(Work instruction): Restate each record exactly as it was written.

(Records shown):
-- -- --

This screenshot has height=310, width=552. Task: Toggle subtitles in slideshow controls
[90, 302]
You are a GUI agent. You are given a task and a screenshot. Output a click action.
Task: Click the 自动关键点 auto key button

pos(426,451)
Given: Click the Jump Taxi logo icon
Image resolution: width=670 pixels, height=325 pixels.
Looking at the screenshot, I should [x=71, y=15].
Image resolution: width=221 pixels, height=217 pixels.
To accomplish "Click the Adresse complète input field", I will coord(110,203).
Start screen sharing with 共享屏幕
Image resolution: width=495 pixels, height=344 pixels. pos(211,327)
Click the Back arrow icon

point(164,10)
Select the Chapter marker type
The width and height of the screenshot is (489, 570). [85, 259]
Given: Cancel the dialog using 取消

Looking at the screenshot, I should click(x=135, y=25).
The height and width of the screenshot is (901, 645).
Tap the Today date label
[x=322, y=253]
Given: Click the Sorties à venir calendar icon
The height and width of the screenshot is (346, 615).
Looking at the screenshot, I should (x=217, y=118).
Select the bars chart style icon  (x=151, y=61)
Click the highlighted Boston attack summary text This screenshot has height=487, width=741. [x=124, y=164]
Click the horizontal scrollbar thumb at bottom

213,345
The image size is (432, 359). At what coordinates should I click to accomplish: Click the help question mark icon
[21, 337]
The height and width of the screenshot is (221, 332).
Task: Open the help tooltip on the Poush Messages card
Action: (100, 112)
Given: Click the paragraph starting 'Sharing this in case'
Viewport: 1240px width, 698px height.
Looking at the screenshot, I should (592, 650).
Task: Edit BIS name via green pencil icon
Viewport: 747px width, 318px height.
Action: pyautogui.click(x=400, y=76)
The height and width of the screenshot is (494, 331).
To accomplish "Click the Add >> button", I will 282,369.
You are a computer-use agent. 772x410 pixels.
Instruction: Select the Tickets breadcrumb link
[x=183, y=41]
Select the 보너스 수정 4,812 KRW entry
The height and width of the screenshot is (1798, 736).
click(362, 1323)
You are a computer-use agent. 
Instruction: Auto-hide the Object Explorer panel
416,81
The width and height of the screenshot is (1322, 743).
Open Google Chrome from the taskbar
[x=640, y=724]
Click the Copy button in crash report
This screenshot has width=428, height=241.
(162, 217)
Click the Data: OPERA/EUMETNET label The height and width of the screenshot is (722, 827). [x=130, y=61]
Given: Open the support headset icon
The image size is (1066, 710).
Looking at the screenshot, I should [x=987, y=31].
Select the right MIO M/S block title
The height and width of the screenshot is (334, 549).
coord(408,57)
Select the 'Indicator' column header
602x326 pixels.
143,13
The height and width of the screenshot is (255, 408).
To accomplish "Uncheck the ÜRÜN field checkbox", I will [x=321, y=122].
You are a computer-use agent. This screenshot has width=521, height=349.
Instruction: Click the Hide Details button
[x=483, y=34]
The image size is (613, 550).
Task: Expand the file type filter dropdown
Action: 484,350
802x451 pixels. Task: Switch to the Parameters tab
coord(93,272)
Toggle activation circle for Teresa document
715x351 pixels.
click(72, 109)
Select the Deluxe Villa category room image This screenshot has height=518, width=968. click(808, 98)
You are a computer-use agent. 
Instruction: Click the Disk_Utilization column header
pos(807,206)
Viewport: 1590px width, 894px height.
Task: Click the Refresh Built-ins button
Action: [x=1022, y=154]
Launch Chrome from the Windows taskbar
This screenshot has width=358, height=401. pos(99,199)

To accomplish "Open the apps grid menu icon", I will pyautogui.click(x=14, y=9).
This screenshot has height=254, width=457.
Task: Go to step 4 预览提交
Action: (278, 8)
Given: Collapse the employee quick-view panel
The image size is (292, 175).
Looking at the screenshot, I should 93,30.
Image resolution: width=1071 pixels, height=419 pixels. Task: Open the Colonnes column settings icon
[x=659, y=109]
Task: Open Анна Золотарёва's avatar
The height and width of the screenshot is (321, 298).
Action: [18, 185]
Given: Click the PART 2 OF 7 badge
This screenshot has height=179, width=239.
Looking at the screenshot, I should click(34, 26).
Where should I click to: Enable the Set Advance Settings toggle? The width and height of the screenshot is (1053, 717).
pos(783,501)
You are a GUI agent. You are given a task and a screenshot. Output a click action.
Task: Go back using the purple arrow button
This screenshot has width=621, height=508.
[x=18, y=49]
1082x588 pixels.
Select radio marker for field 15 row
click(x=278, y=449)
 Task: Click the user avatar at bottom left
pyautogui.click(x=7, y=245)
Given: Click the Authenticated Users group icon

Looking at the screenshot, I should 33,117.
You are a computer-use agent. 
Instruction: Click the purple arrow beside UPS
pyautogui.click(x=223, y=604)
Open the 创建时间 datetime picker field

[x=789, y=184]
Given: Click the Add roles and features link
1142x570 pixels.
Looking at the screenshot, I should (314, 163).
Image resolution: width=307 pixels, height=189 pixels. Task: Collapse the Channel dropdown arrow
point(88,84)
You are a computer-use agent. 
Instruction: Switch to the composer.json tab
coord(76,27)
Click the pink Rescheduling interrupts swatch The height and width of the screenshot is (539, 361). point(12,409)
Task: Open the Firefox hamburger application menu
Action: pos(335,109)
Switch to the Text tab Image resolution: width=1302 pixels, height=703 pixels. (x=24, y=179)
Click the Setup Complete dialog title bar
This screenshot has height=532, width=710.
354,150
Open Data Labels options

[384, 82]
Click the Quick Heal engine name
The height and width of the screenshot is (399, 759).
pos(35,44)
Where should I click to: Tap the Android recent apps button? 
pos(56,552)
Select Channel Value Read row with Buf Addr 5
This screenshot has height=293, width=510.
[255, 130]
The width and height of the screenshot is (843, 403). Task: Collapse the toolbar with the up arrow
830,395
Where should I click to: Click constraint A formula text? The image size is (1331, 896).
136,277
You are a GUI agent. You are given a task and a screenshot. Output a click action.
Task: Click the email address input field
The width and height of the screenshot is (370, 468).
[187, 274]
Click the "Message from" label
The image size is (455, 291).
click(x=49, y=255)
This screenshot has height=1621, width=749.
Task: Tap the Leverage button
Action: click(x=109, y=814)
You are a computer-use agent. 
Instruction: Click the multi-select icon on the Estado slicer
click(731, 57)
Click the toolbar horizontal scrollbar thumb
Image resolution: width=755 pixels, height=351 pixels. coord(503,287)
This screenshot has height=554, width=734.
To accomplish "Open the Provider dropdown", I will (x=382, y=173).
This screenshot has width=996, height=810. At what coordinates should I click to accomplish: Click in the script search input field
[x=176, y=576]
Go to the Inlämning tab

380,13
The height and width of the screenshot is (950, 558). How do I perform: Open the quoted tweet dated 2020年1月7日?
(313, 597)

-- -- --

(Solution):
This screenshot has height=310, width=552. Task: Toggle subtitles in slideshow controls
[90, 302]
You are a GUI agent. You are given a task and a screenshot. Output a click action.
Task: Click the 自动关键点 auto key button

pos(426,451)
Given: Click the Jump Taxi logo icon
Image resolution: width=670 pixels, height=325 pixels.
Looking at the screenshot, I should [x=71, y=15].
Image resolution: width=221 pixels, height=217 pixels.
To accomplish "Click the Adresse complète input field", I will coord(110,203).
Start screen sharing with 共享屏幕
Image resolution: width=495 pixels, height=344 pixels. pos(211,327)
Click the Back arrow icon

point(164,10)
Select the Chapter marker type
The width and height of the screenshot is (489, 570). [85, 259]
Given: Cancel the dialog using 取消

Looking at the screenshot, I should click(x=135, y=25).
The height and width of the screenshot is (901, 645).
Tap the Today date label
[x=322, y=253]
Given: Click the Sorties à venir calendar icon
The height and width of the screenshot is (346, 615).
Looking at the screenshot, I should (x=217, y=118).
Select the bars chart style icon  (x=151, y=61)
Click the highlighted Boston attack summary text This screenshot has height=487, width=741. [x=124, y=164]
Click the horizontal scrollbar thumb at bottom

213,345
The image size is (432, 359). At what coordinates should I click to accomplish: Click the help question mark icon
[21, 337]
The height and width of the screenshot is (221, 332).
Task: Open the help tooltip on the Poush Messages card
Action: (100, 112)
Given: Click the paragraph starting 'Sharing this in case'
Viewport: 1240px width, 698px height.
Looking at the screenshot, I should (592, 650).
Task: Edit BIS name via green pencil icon
Viewport: 747px width, 318px height.
Action: pyautogui.click(x=400, y=76)
The height and width of the screenshot is (494, 331).
To accomplish "Click the Add >> button", I will 282,369.
You are a computer-use agent. 772x410 pixels.
Instruction: Select the Tickets breadcrumb link
[x=183, y=41]
Select the 보너스 수정 4,812 KRW entry
The height and width of the screenshot is (1798, 736).
click(362, 1323)
You are a computer-use agent. 
Instruction: Auto-hide the Object Explorer panel
416,81
The width and height of the screenshot is (1322, 743).
Open Google Chrome from the taskbar
[x=640, y=724]
Click the Copy button in crash report
This screenshot has width=428, height=241.
(162, 217)
Click the Data: OPERA/EUMETNET label The height and width of the screenshot is (722, 827). [x=130, y=61]
Given: Open the support headset icon
The image size is (1066, 710).
Looking at the screenshot, I should [x=987, y=31].
Select the right MIO M/S block title
The height and width of the screenshot is (334, 549).
coord(408,57)
Select the 'Indicator' column header
602x326 pixels.
143,13
The height and width of the screenshot is (255, 408).
To accomplish "Uncheck the ÜRÜN field checkbox", I will [x=321, y=122].
You are a computer-use agent. This screenshot has width=521, height=349.
Instruction: Click the Hide Details button
[x=483, y=34]
The image size is (613, 550).
Task: Expand the file type filter dropdown
Action: 484,350
802x451 pixels. Task: Switch to the Parameters tab
coord(93,272)
Toggle activation circle for Teresa document
715x351 pixels.
click(72, 109)
Select the Deluxe Villa category room image This screenshot has height=518, width=968. click(808, 98)
You are a computer-use agent. 
Instruction: Click the Disk_Utilization column header
pos(807,206)
Viewport: 1590px width, 894px height.
Task: Click the Refresh Built-ins button
Action: [x=1022, y=154]
Launch Chrome from the Windows taskbar
This screenshot has width=358, height=401. pos(99,199)

To accomplish "Open the apps grid menu icon", I will pyautogui.click(x=14, y=9).
This screenshot has height=254, width=457.
Task: Go to step 4 预览提交
Action: (278, 8)
Given: Collapse the employee quick-view panel
The image size is (292, 175).
Looking at the screenshot, I should 93,30.
Image resolution: width=1071 pixels, height=419 pixels. Task: Open the Colonnes column settings icon
[x=659, y=109]
Task: Open Анна Золотарёва's avatar
The height and width of the screenshot is (321, 298).
Action: [18, 185]
Given: Click the PART 2 OF 7 badge
This screenshot has height=179, width=239.
Looking at the screenshot, I should click(34, 26).
Where should I click to: Enable the Set Advance Settings toggle? The width and height of the screenshot is (1053, 717).
pos(783,501)
You are a GUI agent. You are given a task and a screenshot. Output a click action.
Task: Go back using the purple arrow button
This screenshot has width=621, height=508.
[x=18, y=49]
1082x588 pixels.
Select radio marker for field 15 row
click(x=278, y=449)
 Task: Click the user avatar at bottom left
pyautogui.click(x=7, y=245)
Given: Click the Authenticated Users group icon

Looking at the screenshot, I should 33,117.
You are a computer-use agent. 
Instruction: Click the purple arrow beside UPS
pyautogui.click(x=223, y=604)
Open the 创建时间 datetime picker field

[x=789, y=184]
Given: Click the Add roles and features link
1142x570 pixels.
Looking at the screenshot, I should (314, 163).
Image resolution: width=307 pixels, height=189 pixels. Task: Collapse the Channel dropdown arrow
point(88,84)
You are a computer-use agent. 
Instruction: Switch to the composer.json tab
coord(76,27)
Click the pink Rescheduling interrupts swatch The height and width of the screenshot is (539, 361). point(12,409)
Task: Open the Firefox hamburger application menu
Action: pos(335,109)
Switch to the Text tab Image resolution: width=1302 pixels, height=703 pixels. (x=24, y=179)
Click the Setup Complete dialog title bar
This screenshot has height=532, width=710.
354,150
Open Data Labels options

[384, 82]
Click the Quick Heal engine name
The height and width of the screenshot is (399, 759).
pos(35,44)
Where should I click to: Tap the Android recent apps button? 
pos(56,552)
Select Channel Value Read row with Buf Addr 5
This screenshot has height=293, width=510.
[255, 130]
The width and height of the screenshot is (843, 403). Task: Collapse the toolbar with the up arrow
830,395
Where should I click to: Click constraint A formula text? The image size is (1331, 896).
136,277
You are a GUI agent. You are given a task and a screenshot. Output a click action.
Task: Click the email address input field
The width and height of the screenshot is (370, 468).
[187, 274]
Click the "Message from" label
The image size is (455, 291).
click(x=49, y=255)
This screenshot has height=1621, width=749.
Task: Tap the Leverage button
Action: click(x=109, y=814)
You are a computer-use agent. 
Instruction: Click the multi-select icon on the Estado slicer
click(731, 57)
Click the toolbar horizontal scrollbar thumb
Image resolution: width=755 pixels, height=351 pixels. coord(503,287)
This screenshot has height=554, width=734.
To accomplish "Open the Provider dropdown", I will (x=382, y=173).
This screenshot has width=996, height=810. At what coordinates should I click to accomplish: Click in the script search input field
[x=176, y=576]
Go to the Inlämning tab

380,13
The height and width of the screenshot is (950, 558). How do I perform: Open the quoted tweet dated 2020年1月7日?
(313, 597)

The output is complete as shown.